最後の兵が帰還するまで、左近は生きた心地がしなかった。もう辺りは暗くなり始めている。陽が落ちると共にやってきた寒気が、左近の体温を奪う。下手な戦をしたものだ。この失敗を笑えるようになる日など、きっとやってこないだろう。それほどまでに、ひどい失敗を仕出かした、下手を打った。信玄は隣りで左近の焦燥している様を見て見ぬ振りで佇んでいる。信玄にはこういうところがあって、左近を責めることもしなければ、慰めることもしなかった。ただじっと、左近の反省している様を素知らぬ顔で見守っている。
真田隊帰還!の報から少し遅れて、しんがりを務めた幸村が戦の汚れもそのままに二人の前に現れた。まだ戦の緊張感は継続している。幸村は信玄に深く一礼をして主従の礼をとり、左近に向き直った。
「真田隊、ただいま戻りました。敵の追撃はありません。辛勝ではありますが、お味方ご勝利、祝着至極に存じます」
「めでたい、だと?負け戦と紙一重のこの戦が?お前だって、しんがりなんて貧乏くじ引かされて、」
「生きております。それだけで喜ぶべきかと」
幸村は言いながら微かに笑って誤魔化そうとしていたが、左近は知っているのだ。負け戦になろうかという瀬戸際、撤退の合図と共に幸村の隊にしんがりの役目を与えたあの瞬間、幸村の顔に歓喜が浮かんだことを。あれは薄暗い悦びだった、と左近は思う。博打のように死地に臨む戦馬鹿がいるが、幸村は違う。生きているのか死んでいるのか、その境界すら曖昧なあの空気が幸村は好きなのだ。あの中で死にたい生きたい、生きて死んで、あの中で一生を終えたい。幸村はそういった危険嗜好があった。だからこそ、左近は彼にしんがりの役を与えたくはなかったのだ。けれども同時に、幸村の隊にはたくさんの期待をかけたことも間違いではない。しんがりだろうと何だろうと、無謀な突撃を繰り出すだろう幸村に、負け戦の空気を引っ繰り返してほしかったのだ。案の定幸村は、追いすがる敵の隊を次々に食い破り、見事に勝ちを拾った。戦は他の隊との連携が物を言うはずなのだが、幸村の隊自体はそもそも攻撃力が高く、同数の兵力ならば負けることはない。兵一人一人の練度が全く違うのだ。末端の兵までが、幸村の手足となって動く。だが、これは同時に幸村の命を危険にさらすことになる。幸村の危険嗜好を、左近自身援助したことになるのだ。左近は、幸村の色を知っていながらそれを防げなかった自分自身の不甲斐なさが悔しくてたまらない。幸村にうまいこと利用されたような気になってしまう。あれは、そういう下世話な根回しが出来ないと知っていながら!

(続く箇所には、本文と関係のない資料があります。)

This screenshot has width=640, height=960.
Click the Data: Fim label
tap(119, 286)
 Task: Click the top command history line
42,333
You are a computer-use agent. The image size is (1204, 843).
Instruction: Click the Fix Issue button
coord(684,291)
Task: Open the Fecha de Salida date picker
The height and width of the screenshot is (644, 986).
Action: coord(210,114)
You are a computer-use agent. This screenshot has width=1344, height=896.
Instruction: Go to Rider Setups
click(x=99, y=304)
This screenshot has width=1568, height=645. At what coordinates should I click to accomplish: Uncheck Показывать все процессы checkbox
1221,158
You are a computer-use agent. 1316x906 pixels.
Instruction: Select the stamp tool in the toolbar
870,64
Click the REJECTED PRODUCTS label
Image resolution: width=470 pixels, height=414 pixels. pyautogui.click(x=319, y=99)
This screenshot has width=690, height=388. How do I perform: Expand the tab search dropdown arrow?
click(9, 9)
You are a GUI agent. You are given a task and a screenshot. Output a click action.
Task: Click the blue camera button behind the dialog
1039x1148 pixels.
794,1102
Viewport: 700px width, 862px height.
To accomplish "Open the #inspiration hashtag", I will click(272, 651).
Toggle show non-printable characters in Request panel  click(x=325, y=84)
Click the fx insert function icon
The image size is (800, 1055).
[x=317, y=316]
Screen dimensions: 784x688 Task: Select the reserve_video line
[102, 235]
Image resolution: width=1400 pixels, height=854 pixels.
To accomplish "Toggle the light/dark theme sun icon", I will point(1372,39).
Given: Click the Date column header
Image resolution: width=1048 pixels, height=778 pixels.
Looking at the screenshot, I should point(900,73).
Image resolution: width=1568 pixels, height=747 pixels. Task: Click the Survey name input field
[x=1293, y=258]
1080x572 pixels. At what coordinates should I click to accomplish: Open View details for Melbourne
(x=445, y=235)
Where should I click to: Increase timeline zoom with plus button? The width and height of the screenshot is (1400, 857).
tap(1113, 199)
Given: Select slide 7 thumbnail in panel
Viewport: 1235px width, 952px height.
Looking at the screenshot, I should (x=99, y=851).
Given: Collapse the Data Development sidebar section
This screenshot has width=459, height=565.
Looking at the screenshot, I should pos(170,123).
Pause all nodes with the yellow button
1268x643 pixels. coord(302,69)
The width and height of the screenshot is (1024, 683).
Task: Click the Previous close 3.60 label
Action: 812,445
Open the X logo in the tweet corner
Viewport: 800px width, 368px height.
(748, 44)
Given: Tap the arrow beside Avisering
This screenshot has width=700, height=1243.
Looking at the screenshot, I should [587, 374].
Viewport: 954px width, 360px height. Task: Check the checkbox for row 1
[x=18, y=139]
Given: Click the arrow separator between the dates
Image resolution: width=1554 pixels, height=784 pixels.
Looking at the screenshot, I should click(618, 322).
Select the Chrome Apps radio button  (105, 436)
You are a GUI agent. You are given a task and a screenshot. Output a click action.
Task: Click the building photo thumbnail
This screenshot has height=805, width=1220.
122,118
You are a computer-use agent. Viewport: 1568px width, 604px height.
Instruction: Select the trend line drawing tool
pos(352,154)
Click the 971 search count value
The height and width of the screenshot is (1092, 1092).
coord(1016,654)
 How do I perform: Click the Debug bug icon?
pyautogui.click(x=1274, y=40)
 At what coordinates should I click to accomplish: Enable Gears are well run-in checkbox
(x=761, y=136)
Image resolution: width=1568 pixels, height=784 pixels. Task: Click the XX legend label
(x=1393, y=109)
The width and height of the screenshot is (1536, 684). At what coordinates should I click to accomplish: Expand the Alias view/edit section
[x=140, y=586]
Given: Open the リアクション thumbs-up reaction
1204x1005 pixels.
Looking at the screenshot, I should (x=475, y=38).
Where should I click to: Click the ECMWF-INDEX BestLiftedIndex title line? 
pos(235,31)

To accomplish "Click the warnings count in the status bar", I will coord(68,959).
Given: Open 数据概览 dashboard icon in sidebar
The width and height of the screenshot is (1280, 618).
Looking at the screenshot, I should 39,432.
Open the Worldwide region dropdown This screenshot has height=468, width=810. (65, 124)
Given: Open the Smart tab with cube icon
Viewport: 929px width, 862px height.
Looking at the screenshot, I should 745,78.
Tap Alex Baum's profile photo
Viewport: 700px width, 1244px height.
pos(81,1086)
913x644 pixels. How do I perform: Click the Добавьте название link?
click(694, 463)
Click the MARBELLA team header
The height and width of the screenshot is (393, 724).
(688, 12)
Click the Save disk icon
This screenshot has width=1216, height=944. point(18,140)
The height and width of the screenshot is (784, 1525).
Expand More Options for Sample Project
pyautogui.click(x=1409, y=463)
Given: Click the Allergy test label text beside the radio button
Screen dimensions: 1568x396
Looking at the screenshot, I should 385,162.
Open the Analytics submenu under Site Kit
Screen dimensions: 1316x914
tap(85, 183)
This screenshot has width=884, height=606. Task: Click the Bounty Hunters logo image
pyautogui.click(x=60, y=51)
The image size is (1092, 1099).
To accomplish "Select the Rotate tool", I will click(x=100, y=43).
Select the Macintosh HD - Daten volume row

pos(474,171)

「どうして、あそこで突撃した。退くべきだったろう、結果がたまたまよかっただけだ。無謀すぎる。お前は、いつだって、…死にたいのか!」
「まさか。…ただ、生だの死だの、戦場では不要なものと思っておりますれば」
「幸村っ!!」
つい声を荒げた左近に、信玄の待ったが入る。信玄のどしりとした深い声が、左近を、次いで幸村の名を呼んだ。
「左近、熱くなっちゃあ駄目だよ。この話はまた後にしないかね?幸村も、あんまり左近をいじめんでやってくれ。とりあえず、おことは傷の手当をしてきたらどうかね?」
幸村は二人の顔色を交互に窺ったものの、主の言を取ったようで、では失礼します、と来た時と同じように深く頭を下げた。左近が納得のいかない顔でその姿を見つめている。具足の音を響かせながら幸村が去ったのを認めた信玄はゆっくりと口を開いた。
「左近、軍師たるもの、常に冷静に、じゃろう?」
「幸村が人の安静を掻き乱すんですよ」
「そういう男じゃて、可愛らしいことじゃよ」
「あれを可愛いと言えるのは信玄公ぐらいですよ」
そうかのぅ、と信玄は高らかに笑ったが、その眼の奥は左近の焦燥を確実に射抜いていた。
左近が若い!というか、青い。お館様のこと書くのがやっぱり悲しい。